** BEGIN Records for this exercise **

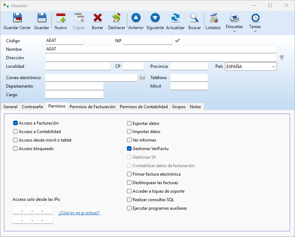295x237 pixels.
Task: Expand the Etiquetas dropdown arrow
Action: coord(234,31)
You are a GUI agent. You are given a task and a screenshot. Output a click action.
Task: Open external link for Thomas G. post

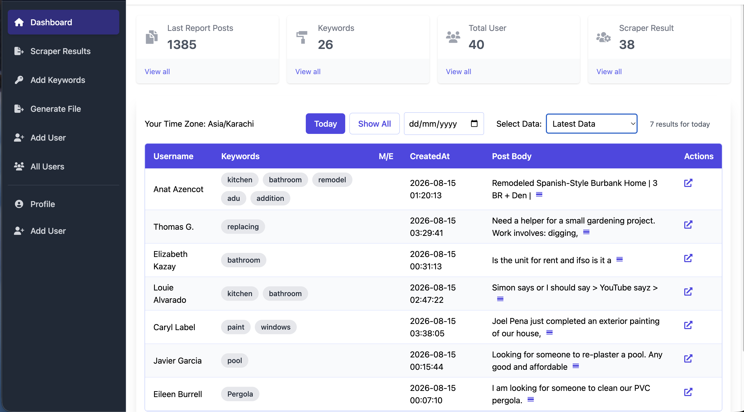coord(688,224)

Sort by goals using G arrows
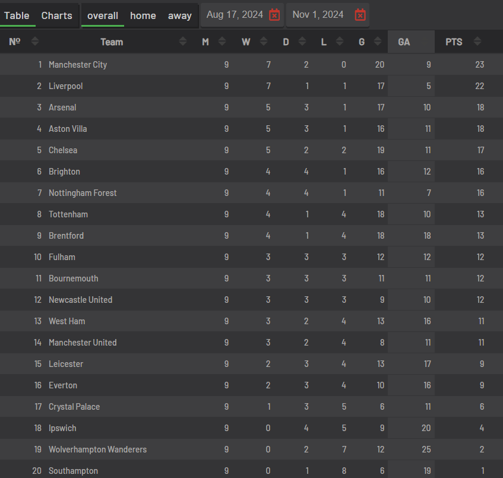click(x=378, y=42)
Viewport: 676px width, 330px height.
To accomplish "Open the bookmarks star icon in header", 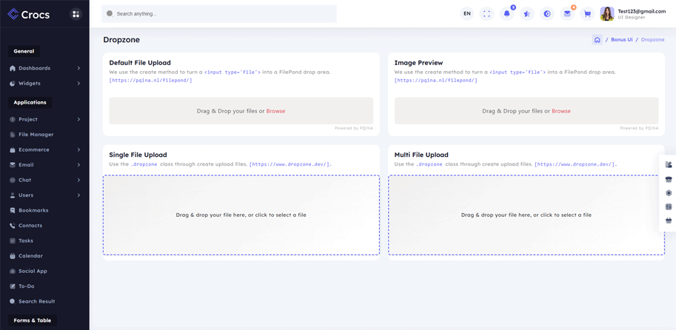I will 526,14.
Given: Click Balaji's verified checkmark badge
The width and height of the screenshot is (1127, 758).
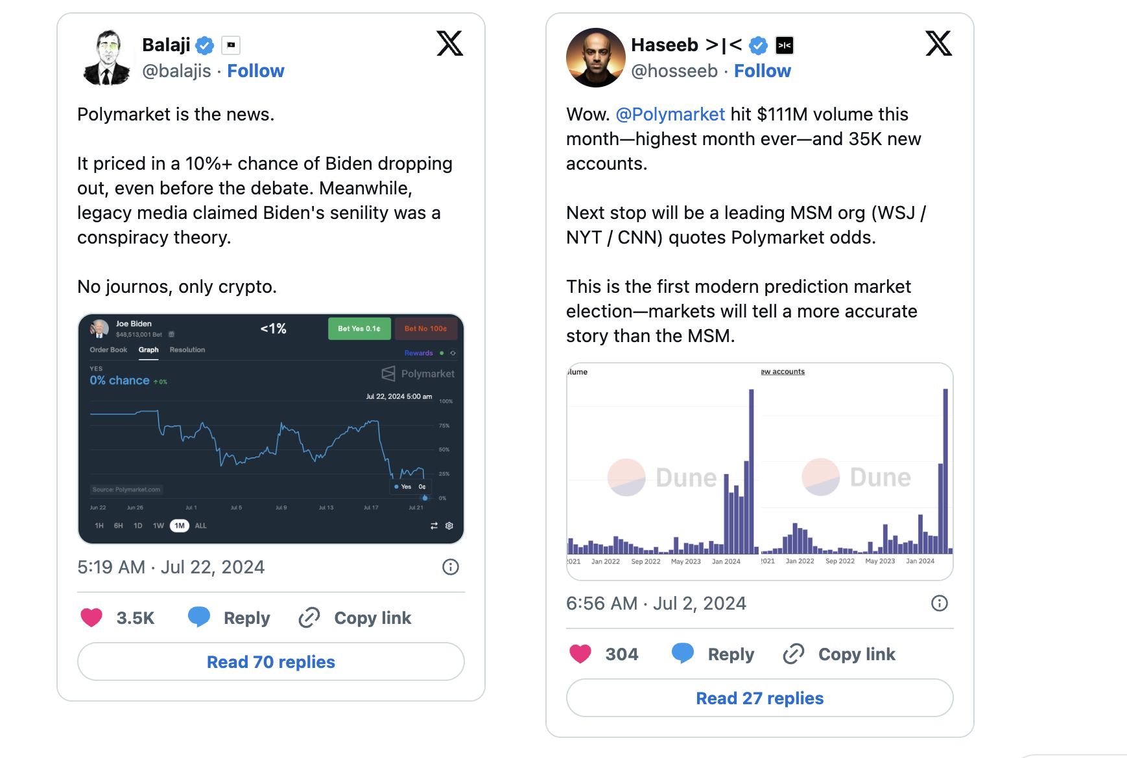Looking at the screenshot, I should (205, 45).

** END Records for this exercise **
** BEGIN Records for this exercise **

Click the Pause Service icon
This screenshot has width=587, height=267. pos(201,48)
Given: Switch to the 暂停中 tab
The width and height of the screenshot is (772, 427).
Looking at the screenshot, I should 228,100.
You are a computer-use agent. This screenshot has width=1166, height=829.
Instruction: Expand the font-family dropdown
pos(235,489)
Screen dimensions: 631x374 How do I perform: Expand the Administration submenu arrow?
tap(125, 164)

** END Records for this exercise **

Copy the lines between the ones holding "Click the Pause Service icon" and "tap(125, 164)", inclusive, renaming "font-family" to "typeface" and leaving everything else unchanged. Give only those lines.

Click the Pause Service icon
This screenshot has width=587, height=267. pos(201,48)
Given: Switch to the 暂停中 tab
The width and height of the screenshot is (772, 427).
Looking at the screenshot, I should 228,100.
You are a computer-use agent. This screenshot has width=1166, height=829.
Instruction: Expand the typeface dropdown
pos(235,489)
Screen dimensions: 631x374 How do I perform: Expand the Administration submenu arrow?
tap(125, 164)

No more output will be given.